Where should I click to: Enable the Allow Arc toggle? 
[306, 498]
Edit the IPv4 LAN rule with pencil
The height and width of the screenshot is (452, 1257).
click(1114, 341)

▶ TRY IT
In full, transcribe each entry of the material exactly.

▶ THE ANSWER
Where should I click to: Enable the Allow Arc toggle? 
[306, 498]
Edit the IPv4 LAN rule with pencil
The height and width of the screenshot is (452, 1257).
click(1114, 341)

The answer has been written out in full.